Table 2 summarizes the simulation results adopting Algorithm 2 under different intervention strategies and sample sizes. Across all scenarios, the estimators display small bias, and the estimated standard errors closely match the empirical standard deviations, indicating accurate variance estimation. As expected, increasing the sample size from 2000 to 5000 reduces variability and tightens confidence intervals. The empirical coverage rates are generally close to the nominal 95% level, though a modest decline is observed in certain intervention settings. Overall, the results demonstrate that the proposed method performs well and provides reliable inference in most cases.
| Size | Metric | Intervention | ||||||
| \((0,0)\) | \((0,1)\) | \((1,0)\) | \((1,1)\) | \((A_0,0)\) | \((A_0,1)\) | |||
| 2000 | Bias | .0234 | .0071 | .0147 | .0189 | .0016 | .0033 | |
| SE | .6090 | .5267 | .5266 | .5960 | .1401 | .1403 | ||
| SD | .6102 | .5382 | .5203 | .6343 | .1395 | .1460 | ||
| CR | .955 | .959 | .960 | .938 | .938 | .929 | ||
| 5000 | Bias | .0134 | .0078 | .0057 | .0155 | .0057 | .0037 | |
| SE | .2143 | .1882 | .1962 | .2115 | .0658 | .0651 | ||
| SD | .2211 | .1949 | .1870 | .2004 | .0607 | .0612 | ||
| CR | .940 | .930 | .942 | .956 | .956 | .950 | ||
We apply our framework to study returns to schooling and post-school training as sequential treatments and to conduct a policy analysis, using the dataset provided in the supplementary materials of [56]. Schooling and post-school training are two central interventions influencing labor market outcomes such as earnings and employment [57]. To enable such analysis, [56] merged data from the Job Training Partnership Act (JTPA) Title II with additional sources on high school (HS) education, thereby constructing a dataset suitable for evaluating the effects of HS diplomas and subsidized job training as sequential treatments. The final sample comprises 9,223 individuals.
We now describe the key features of this dataset. Let \(A_0\) denote whether an individual obtains a high school (HS) diploma, and let \(A_1\) indicate participation in the job training program. Define \(L_0\) as sex (a baseline covariate) and \(L_1\) as pre-program earnings, which serve as time-varying confounders. The initial treatment \(A_0\) influences subsequent pre-program earnings \(L_1\), and the allocation of \(A_1\) may adapt to \(L_1\). The instruments are given by \(Z_0\), the number of high schools per square mile, and \(Z_1\), a random assignment to job training. Our target outcome is \(Y\), the indicator that the potential terminal earnings exceed their empirical median.

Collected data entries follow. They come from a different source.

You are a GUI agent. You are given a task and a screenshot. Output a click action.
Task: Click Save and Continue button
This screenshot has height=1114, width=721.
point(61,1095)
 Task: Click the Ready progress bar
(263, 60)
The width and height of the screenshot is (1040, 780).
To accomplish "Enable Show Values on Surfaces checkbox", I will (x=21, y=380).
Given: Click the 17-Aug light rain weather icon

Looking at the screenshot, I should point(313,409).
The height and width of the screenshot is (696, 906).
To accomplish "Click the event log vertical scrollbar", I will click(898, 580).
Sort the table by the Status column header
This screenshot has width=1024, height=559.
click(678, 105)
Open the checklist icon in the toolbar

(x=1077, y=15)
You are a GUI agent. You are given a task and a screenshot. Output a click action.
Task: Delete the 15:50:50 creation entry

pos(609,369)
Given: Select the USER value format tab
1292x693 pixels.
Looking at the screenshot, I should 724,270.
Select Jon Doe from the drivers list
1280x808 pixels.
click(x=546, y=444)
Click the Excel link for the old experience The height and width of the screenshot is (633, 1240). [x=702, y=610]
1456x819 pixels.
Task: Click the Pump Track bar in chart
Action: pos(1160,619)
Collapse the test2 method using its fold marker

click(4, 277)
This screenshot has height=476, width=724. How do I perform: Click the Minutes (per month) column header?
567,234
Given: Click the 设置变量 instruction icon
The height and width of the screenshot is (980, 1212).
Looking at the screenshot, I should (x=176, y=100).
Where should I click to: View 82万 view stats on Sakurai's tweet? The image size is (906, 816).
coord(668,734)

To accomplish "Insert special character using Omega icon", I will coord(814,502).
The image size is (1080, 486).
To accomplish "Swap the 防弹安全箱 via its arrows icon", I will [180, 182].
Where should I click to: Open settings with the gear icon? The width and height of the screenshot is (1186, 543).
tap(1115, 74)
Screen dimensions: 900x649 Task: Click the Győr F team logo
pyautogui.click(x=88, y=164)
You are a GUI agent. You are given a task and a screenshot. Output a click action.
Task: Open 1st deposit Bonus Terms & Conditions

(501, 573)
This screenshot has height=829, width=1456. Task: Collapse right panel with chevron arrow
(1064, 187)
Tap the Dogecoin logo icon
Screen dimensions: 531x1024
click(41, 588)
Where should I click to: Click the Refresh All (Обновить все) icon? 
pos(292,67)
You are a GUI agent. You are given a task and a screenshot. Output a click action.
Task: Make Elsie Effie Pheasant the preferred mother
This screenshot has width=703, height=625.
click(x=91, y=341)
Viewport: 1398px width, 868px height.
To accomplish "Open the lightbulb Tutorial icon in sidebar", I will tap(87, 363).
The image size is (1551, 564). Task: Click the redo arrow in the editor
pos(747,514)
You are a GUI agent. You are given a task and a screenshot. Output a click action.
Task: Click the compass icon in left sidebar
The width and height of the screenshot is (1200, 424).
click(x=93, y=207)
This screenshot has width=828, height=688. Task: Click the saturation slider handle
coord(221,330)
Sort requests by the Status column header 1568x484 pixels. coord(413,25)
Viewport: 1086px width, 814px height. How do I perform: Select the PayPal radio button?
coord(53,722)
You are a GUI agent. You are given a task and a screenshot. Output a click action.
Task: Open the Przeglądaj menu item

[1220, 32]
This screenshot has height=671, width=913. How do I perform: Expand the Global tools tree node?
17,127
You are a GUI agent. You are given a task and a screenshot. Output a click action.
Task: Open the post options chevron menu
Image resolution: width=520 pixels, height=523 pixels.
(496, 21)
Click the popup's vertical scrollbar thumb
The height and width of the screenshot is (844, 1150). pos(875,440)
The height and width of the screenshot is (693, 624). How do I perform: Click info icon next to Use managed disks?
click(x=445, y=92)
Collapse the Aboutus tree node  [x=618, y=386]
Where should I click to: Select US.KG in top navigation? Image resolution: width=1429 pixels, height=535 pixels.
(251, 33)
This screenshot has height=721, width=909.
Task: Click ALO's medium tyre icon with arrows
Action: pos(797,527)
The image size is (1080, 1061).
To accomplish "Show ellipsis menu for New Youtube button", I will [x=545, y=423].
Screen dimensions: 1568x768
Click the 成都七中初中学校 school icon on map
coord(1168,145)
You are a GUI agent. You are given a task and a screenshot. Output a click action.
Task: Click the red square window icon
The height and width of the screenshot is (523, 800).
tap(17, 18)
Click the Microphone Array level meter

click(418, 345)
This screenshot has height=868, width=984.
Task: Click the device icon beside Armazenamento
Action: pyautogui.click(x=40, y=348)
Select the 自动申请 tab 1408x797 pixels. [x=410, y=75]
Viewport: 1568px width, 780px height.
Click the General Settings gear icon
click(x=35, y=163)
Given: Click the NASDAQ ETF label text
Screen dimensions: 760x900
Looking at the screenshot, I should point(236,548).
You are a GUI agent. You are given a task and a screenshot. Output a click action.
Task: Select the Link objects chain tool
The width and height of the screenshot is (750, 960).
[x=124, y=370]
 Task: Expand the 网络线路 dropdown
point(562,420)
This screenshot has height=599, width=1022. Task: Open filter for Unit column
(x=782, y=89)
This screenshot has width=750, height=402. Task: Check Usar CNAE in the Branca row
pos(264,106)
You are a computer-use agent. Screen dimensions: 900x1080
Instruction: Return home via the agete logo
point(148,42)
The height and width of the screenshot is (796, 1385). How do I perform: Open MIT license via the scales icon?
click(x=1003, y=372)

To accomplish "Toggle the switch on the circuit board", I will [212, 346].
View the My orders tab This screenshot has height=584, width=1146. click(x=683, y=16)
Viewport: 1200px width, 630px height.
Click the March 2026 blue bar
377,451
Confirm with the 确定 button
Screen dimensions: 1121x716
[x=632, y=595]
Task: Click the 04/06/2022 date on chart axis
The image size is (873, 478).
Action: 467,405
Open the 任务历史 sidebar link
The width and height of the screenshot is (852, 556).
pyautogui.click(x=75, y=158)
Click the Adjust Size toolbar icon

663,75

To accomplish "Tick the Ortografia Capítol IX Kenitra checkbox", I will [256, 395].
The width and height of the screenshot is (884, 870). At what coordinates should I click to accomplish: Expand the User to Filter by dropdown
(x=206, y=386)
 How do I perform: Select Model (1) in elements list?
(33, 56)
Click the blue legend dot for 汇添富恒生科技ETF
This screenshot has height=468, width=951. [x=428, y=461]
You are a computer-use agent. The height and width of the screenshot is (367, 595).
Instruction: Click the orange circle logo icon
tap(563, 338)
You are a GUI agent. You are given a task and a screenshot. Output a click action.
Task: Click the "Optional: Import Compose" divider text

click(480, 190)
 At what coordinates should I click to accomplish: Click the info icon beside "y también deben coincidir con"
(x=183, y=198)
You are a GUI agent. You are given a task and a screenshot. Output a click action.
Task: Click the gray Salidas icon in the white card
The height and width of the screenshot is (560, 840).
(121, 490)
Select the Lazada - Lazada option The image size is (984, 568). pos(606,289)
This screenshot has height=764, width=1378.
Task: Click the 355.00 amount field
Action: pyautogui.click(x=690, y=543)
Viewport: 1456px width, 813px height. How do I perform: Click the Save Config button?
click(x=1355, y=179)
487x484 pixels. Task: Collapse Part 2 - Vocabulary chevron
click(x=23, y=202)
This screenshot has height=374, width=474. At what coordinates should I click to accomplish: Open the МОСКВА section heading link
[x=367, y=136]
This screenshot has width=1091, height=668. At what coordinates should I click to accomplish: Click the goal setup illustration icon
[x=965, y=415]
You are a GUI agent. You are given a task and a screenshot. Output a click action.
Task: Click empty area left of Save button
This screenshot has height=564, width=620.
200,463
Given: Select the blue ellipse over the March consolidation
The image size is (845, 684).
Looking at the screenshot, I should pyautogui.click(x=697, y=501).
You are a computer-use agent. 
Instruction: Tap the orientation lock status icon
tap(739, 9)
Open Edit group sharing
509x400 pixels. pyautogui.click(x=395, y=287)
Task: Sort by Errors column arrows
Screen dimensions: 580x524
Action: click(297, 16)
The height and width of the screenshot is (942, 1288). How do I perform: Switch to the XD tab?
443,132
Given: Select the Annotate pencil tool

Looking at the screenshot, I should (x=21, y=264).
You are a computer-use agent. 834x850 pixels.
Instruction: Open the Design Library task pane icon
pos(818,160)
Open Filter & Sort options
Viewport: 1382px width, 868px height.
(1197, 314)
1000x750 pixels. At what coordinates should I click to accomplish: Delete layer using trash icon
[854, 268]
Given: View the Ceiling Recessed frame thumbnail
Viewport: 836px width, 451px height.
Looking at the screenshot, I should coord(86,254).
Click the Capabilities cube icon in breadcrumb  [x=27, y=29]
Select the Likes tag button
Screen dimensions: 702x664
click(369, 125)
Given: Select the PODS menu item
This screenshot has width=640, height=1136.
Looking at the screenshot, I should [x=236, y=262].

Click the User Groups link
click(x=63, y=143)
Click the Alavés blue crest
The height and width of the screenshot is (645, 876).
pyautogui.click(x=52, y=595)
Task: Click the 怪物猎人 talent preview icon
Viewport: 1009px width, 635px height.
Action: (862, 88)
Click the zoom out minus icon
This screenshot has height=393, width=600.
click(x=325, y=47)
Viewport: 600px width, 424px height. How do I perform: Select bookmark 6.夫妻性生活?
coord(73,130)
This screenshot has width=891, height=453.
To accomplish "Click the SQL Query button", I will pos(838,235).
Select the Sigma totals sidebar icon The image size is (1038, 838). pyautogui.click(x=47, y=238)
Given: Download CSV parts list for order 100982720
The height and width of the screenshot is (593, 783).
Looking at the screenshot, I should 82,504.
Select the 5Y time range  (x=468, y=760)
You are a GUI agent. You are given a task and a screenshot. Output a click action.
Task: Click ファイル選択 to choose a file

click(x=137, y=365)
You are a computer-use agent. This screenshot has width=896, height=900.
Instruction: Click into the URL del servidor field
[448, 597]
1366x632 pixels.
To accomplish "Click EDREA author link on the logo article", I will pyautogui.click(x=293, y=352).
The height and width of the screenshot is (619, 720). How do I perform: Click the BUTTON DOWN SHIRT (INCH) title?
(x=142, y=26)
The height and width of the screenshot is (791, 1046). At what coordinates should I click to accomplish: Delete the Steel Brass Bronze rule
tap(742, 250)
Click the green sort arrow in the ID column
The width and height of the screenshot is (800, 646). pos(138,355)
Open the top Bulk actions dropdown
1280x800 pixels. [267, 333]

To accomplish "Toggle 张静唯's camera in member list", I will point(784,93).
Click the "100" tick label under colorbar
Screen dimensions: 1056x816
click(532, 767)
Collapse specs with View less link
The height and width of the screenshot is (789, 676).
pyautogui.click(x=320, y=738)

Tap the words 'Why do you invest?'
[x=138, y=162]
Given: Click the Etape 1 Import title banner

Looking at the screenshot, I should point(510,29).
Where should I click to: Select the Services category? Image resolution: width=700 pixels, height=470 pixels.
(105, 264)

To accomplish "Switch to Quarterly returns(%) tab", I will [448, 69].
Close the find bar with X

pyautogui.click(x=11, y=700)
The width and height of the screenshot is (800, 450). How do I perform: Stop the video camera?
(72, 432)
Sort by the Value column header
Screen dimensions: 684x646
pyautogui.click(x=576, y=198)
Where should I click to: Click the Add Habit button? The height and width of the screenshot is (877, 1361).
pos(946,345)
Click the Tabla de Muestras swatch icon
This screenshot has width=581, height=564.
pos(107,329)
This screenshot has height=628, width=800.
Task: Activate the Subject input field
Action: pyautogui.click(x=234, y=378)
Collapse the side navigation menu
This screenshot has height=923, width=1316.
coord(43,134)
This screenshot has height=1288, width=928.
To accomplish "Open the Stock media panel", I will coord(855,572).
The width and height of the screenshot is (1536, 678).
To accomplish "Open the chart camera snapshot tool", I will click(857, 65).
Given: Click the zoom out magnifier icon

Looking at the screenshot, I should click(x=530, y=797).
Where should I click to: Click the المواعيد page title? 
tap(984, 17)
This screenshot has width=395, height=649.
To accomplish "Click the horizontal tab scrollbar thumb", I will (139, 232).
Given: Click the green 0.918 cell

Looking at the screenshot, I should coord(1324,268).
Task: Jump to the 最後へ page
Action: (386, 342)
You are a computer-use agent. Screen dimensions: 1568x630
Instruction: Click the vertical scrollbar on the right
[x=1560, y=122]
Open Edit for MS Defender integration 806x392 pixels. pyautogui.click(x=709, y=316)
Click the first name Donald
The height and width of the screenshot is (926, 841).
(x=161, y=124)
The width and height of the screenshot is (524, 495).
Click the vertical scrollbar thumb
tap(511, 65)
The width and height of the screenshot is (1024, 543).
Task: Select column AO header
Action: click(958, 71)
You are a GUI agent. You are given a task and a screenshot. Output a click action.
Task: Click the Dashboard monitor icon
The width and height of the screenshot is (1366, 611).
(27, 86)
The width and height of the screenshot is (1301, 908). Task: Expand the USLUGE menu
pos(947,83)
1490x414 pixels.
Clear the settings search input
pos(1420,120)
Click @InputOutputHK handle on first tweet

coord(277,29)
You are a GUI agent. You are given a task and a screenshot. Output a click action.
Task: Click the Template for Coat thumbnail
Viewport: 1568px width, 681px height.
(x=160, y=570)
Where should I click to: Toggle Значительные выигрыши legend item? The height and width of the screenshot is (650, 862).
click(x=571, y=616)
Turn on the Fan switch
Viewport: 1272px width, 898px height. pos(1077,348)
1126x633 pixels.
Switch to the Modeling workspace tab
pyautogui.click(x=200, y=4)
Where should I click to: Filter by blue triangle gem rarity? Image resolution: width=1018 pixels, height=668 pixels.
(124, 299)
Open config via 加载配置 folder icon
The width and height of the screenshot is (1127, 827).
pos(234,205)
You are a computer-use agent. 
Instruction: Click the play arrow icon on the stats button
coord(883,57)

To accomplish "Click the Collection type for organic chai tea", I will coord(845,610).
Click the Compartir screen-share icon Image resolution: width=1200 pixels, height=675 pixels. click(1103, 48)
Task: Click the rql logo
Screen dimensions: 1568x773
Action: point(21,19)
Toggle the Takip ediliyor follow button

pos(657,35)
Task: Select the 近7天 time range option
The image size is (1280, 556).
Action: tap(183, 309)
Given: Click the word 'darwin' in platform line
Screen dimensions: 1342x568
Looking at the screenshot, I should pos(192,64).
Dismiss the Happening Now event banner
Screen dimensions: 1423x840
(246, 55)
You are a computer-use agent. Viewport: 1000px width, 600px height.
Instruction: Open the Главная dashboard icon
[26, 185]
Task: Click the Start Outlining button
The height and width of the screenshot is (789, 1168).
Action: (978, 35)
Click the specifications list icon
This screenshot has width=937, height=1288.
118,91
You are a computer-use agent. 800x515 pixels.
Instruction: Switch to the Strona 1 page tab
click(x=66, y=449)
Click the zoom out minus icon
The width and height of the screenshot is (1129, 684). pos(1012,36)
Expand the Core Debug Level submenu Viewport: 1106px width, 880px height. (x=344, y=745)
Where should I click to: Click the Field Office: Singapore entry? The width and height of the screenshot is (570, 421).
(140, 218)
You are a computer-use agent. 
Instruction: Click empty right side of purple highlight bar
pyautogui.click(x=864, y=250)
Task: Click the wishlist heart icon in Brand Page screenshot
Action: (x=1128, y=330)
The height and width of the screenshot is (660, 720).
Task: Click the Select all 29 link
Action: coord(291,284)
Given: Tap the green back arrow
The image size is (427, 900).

We consider the dynamic treatment regime (DTR) \((g_0, g_1) \in \{0,1,\text{x}\} \times \{0,1,d^+,d^-\}\). For the DTR \(g_0\), the value ‘0’ assigns \(A_0=0\), ‘1’ assigns \(A_0=1\), and ‘x’ assigns the natural selection rule (i.e., the observed assignment). For the treatment rule \(g_1\), the value ‘0’ assigns
\(A_1=0\), ‘1’ assigns \(A_1=1\), ‘\(d^+\)’ assigns \(A_1=1\) only when \(L_1\) is below
the 80% quantile, and ‘\(d^-\)’ assigns \(A_1=1\) only when \(L_1\) is above the 80% quantile. The target is to estimate \(\mathbb{E}[Y(g_0(H_0),g_1(H_1))]\). We use the spline methods in the R package mgcv to estimate the nuisance parameters and calculate the bootstrapped estimated mean and standard deviation based on 1,000
replications.
| DTRs | 00 | 01 | 0\(d^+\) | 0\(d^-\) | 10 | 11 | 1\(d^+\) | 1\(d^-\) | x0 | x1 | x\(d^+\) | x\(d^-\) |
|---|---|---|---|---|---|---|---|---|---|---|---|---|
| EST | .292 | .321 | .343 | .264 | .653 | .668 | .732 | .589 | .485 | .550 | .548 | .487 |
| SE | .124 | .089 | .094 | .120 | .155 | .122 | .132 | .147 | .017 | .012 | .013 | .016 |
| SD | .108 | .074 | .081 | .103 | .129 | .089 | .102 | .126 | .017 | .011 | .012 | .015 |
The results are reported in Table 3. The table presents estimated mean of mean potential terminal income (EST), mean estimated standard errors (SE), and empirical standard deviations (SD) for various DTRs. Specifically, the DTRs are denoted by combinations of values in the set \(\{0,1,\text{x}\}\) for the first treatment \(g_0\) and \(\{0,1,d^+,d^-\}\) for the second treatment \(g_1\). The treatment values and their respective effects are summarized for 12 distinct combinations.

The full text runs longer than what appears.